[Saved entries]
- - -

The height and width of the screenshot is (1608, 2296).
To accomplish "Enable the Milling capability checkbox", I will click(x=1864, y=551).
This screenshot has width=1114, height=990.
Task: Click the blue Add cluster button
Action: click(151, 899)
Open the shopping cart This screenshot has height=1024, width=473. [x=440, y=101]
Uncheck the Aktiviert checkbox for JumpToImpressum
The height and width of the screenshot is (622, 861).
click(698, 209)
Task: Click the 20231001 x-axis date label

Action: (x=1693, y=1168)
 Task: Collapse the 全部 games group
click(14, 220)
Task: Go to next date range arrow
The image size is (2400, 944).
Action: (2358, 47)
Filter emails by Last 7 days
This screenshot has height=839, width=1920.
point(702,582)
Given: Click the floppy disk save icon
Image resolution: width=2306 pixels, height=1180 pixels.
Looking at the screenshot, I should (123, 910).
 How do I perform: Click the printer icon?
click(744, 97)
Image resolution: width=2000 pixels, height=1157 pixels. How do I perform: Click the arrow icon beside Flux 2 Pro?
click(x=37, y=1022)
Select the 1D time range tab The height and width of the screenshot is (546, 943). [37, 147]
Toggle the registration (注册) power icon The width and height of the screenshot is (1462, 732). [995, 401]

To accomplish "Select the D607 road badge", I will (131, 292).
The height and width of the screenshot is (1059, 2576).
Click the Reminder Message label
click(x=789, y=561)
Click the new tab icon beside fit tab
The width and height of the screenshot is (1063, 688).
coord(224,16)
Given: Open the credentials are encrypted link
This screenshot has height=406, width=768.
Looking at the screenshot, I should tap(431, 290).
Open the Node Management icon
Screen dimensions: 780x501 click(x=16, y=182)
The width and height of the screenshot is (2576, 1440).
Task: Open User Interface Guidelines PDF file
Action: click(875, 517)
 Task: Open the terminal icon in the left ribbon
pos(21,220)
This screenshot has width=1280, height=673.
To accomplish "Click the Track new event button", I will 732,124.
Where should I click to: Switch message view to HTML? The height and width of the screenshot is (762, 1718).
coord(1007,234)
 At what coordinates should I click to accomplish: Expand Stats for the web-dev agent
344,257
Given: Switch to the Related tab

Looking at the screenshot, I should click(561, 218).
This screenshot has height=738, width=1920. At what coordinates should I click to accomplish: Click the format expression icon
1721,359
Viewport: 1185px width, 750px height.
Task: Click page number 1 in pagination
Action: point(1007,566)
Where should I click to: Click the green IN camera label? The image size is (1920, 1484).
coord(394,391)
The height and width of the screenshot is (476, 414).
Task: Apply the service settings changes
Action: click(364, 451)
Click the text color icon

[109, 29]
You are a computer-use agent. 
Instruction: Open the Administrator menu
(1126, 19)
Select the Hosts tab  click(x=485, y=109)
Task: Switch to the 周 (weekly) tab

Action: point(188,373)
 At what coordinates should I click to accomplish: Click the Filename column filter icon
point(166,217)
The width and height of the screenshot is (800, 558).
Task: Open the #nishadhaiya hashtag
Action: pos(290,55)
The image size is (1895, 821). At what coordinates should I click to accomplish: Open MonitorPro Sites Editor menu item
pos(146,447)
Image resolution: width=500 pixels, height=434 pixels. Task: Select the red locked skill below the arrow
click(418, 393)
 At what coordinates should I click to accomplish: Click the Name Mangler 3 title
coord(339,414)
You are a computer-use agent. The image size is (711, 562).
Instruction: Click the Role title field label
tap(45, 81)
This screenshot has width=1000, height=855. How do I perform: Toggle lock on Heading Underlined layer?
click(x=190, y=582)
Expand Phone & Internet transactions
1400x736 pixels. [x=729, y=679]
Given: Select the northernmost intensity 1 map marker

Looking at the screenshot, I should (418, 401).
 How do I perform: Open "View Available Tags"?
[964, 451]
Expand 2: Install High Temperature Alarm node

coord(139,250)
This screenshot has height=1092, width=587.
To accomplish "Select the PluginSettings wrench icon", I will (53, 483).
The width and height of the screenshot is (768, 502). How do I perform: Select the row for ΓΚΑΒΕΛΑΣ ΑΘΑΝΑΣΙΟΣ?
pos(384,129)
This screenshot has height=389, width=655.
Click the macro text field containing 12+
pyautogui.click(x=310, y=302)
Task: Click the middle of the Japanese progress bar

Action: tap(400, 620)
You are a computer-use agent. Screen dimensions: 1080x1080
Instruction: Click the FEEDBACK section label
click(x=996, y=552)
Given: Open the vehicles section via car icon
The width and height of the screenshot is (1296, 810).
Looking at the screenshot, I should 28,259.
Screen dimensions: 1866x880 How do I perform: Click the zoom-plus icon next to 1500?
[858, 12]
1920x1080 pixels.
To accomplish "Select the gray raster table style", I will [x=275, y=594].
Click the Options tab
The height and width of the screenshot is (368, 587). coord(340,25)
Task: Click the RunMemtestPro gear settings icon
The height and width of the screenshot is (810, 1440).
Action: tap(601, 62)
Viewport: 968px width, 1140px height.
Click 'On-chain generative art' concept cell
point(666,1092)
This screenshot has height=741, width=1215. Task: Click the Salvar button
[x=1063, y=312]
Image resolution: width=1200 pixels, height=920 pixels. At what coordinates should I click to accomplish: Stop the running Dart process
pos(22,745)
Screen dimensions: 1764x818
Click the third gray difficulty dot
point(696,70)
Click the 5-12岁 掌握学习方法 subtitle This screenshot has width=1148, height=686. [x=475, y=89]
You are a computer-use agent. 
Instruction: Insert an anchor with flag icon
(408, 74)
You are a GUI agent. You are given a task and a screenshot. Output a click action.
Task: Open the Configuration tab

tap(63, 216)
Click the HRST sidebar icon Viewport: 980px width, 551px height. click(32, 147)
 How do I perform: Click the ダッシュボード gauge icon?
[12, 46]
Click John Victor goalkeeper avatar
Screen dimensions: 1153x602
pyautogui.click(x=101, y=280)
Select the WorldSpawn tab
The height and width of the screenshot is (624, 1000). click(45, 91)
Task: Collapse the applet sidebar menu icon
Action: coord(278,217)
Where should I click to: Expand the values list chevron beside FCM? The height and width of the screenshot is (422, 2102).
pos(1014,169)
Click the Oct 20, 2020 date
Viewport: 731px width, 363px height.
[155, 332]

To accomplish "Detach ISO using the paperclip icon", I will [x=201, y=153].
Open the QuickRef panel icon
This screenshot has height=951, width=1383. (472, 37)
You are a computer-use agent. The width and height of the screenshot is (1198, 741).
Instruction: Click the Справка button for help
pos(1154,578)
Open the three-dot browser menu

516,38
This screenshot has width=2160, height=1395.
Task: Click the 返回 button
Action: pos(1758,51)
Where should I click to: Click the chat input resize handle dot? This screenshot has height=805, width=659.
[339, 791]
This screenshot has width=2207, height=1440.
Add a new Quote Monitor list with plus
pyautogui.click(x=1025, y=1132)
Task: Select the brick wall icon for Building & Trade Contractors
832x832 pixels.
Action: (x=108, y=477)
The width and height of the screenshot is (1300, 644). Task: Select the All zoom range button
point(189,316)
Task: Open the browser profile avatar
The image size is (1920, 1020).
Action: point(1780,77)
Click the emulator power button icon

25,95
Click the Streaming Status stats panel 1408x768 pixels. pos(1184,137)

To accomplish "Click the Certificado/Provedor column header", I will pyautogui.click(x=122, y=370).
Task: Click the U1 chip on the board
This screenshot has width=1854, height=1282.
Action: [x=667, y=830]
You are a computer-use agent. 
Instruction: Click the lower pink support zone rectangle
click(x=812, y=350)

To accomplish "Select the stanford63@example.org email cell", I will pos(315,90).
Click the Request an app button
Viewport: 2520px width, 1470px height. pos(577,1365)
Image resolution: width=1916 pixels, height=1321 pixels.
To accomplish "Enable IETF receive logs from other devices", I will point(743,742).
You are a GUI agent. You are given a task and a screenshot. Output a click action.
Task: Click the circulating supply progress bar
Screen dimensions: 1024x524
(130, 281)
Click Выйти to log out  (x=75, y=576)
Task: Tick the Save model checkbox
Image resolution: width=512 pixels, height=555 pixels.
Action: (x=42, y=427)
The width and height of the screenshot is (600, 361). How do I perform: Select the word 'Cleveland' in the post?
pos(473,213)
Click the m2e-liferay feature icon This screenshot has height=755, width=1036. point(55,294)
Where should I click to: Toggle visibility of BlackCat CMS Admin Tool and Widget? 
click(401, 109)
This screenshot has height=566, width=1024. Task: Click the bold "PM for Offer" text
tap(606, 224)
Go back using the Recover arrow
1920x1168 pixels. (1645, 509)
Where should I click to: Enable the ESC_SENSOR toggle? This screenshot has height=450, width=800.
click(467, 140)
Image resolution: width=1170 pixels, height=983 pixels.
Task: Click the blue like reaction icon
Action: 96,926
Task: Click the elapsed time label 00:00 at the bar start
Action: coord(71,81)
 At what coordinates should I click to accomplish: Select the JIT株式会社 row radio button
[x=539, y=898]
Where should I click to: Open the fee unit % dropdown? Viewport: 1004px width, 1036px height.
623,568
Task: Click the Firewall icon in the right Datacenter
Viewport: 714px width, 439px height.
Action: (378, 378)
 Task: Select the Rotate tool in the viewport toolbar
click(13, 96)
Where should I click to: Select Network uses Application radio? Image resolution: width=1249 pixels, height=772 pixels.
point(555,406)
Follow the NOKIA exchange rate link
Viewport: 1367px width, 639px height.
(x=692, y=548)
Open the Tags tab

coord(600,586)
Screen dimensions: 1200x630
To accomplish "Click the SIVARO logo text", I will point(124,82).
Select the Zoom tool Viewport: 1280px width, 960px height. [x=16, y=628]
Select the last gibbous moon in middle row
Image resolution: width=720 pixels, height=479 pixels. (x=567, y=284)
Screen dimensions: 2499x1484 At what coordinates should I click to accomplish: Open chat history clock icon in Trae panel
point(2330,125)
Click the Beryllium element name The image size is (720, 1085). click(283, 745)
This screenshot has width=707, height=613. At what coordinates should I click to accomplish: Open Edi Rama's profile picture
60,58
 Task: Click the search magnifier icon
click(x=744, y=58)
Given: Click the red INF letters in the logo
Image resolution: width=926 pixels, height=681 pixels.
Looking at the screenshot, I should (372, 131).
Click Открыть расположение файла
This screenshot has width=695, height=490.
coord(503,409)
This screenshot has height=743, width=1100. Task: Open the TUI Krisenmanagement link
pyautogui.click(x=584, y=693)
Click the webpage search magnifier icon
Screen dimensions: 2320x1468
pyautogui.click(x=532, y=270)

- - -

### [OBJECTIVE]
Replace "gauge icon" with "speedometer icon" in the stretch of the listing from the line that contains "Click the HRST" through the line that contains "Action: coord(278,217)", and reproduce only those lines with everything else unchanged.

### [RESPONSE]
Click the HRST sidebar icon Viewport: 980px width, 551px height. click(32, 147)
 How do I perform: Click the ダッシュボード speedometer icon?
[12, 46]
Click John Victor goalkeeper avatar
Screen dimensions: 1153x602
pyautogui.click(x=101, y=280)
Select the WorldSpawn tab
The height and width of the screenshot is (624, 1000). click(45, 91)
Task: Collapse the applet sidebar menu icon
Action: coord(278,217)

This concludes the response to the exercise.